Significantly, exposing rat neurons to ceramides resulted in the same mitochondrial elongation as had exposure to the progressive MS CSF. “When we exposed cultured neurons to ceramides, we elicited the same changes caused by exposure to CSF from progressive MS patients,” said Maureen Wentling, PhD, a research associate in the Casaccia lab and the study’s first author.

Further studies in cultured neurons exposed to ceramide either in conditions of low or high glucose indicated that the treatment impairs ATP production. “… the presence of ceramides interferes with the activity of respiratory chain complexes which become dysfunctional,” the investigators stated. “The neuron attempts to compensate this energetic deficit by upregulating glucose transporters and re-directing the energetic response towards glycolysis in an attempt to meet the metabolic demand, which in the long terms proves to be inefficient and lead to neurotoxicity.”

“… we further discovered that ceramides induced neuronal damage by acting on two cellular mechanisms,” Wentling added. “On one end, ceramides impaired the ability of neurons to make energy by directly damaging the mitochondria.
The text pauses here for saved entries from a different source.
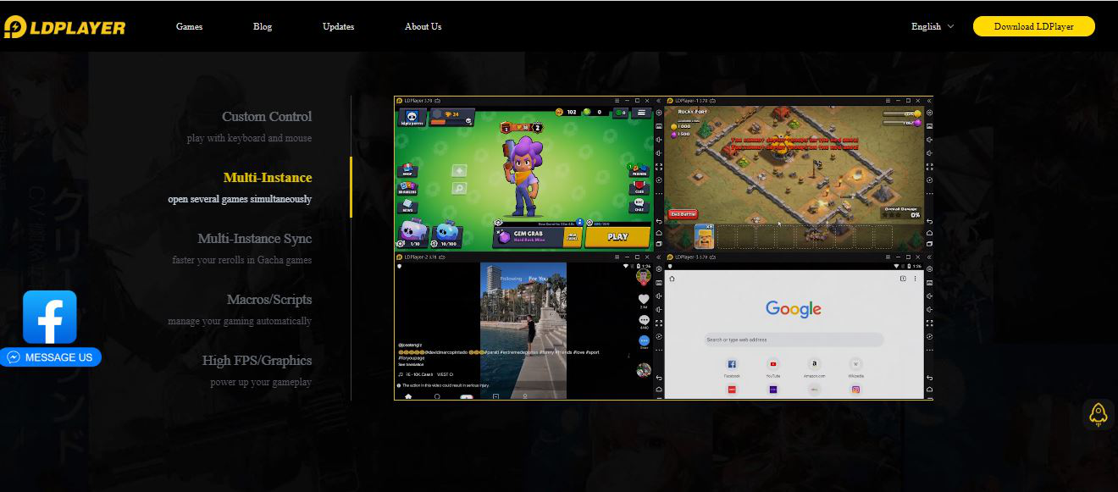Image resolution: width=1118 pixels, height=492 pixels.
Task: Open the Updates menu item
Action: pos(338,26)
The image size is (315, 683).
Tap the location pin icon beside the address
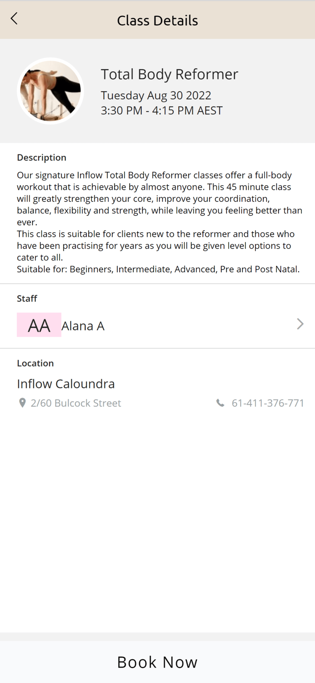click(22, 403)
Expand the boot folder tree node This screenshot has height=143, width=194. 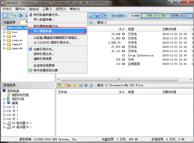(x=4, y=32)
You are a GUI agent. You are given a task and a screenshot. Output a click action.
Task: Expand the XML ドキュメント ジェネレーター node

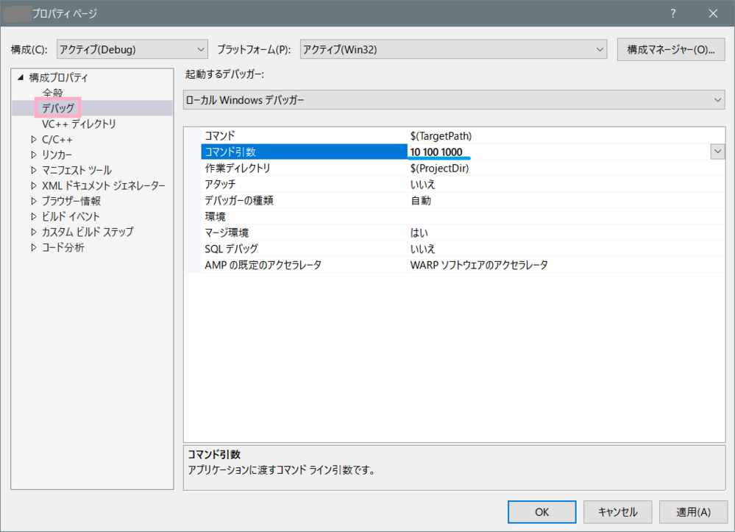pyautogui.click(x=33, y=186)
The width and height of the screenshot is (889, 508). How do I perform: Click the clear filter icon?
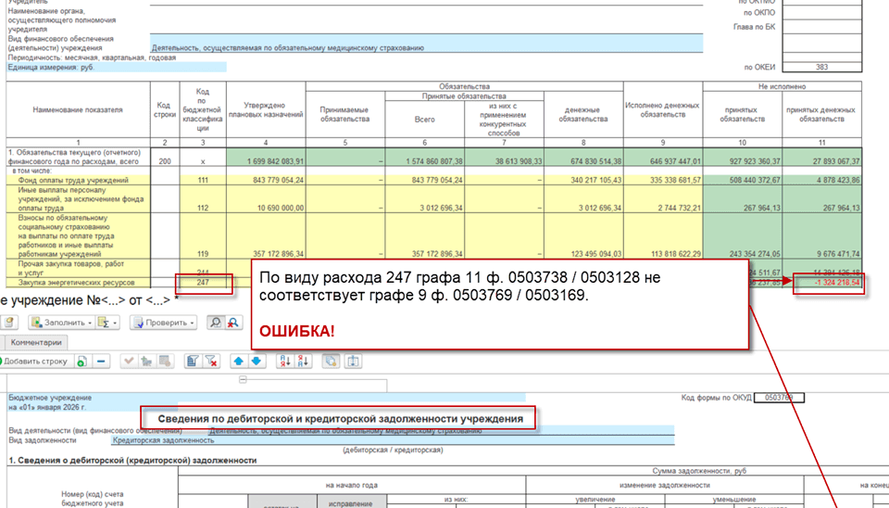(209, 361)
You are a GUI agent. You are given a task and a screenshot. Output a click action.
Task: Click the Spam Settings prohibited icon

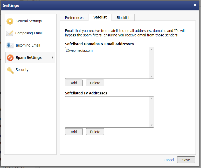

On the other end, they also forced neurons to more rapidly uptake glucose in an attempt to provide energy for the cell.”

The neurotoxic effects of CSF on cultured neurons could be reduced by supplementing the neurons with glucose or lactate. Although this approach wouldn’t work as a sustainable therapeutic strategy, the results may help researchers develop new approaches to protect mitochondria in patients with progressive MS, while ceramides in CSF may represent potential biomarkers of neurodegeneration. “Together these data suggest a condition of ‘virtual hypoglycosis’ induced by the CSF of progressive patients in cultured neurons and suggest a critical temporal window of intervention for the rescue of the metabolic impairment of neuronal bioenergetics underlying neurodegeneration in MS patients,” the researchers concluded. “The role of specific CSF ceramides as potential biomarkers for neurodegeneration is also of great interest and awaits further validation in larger cohorts of MS patients, in future studies.”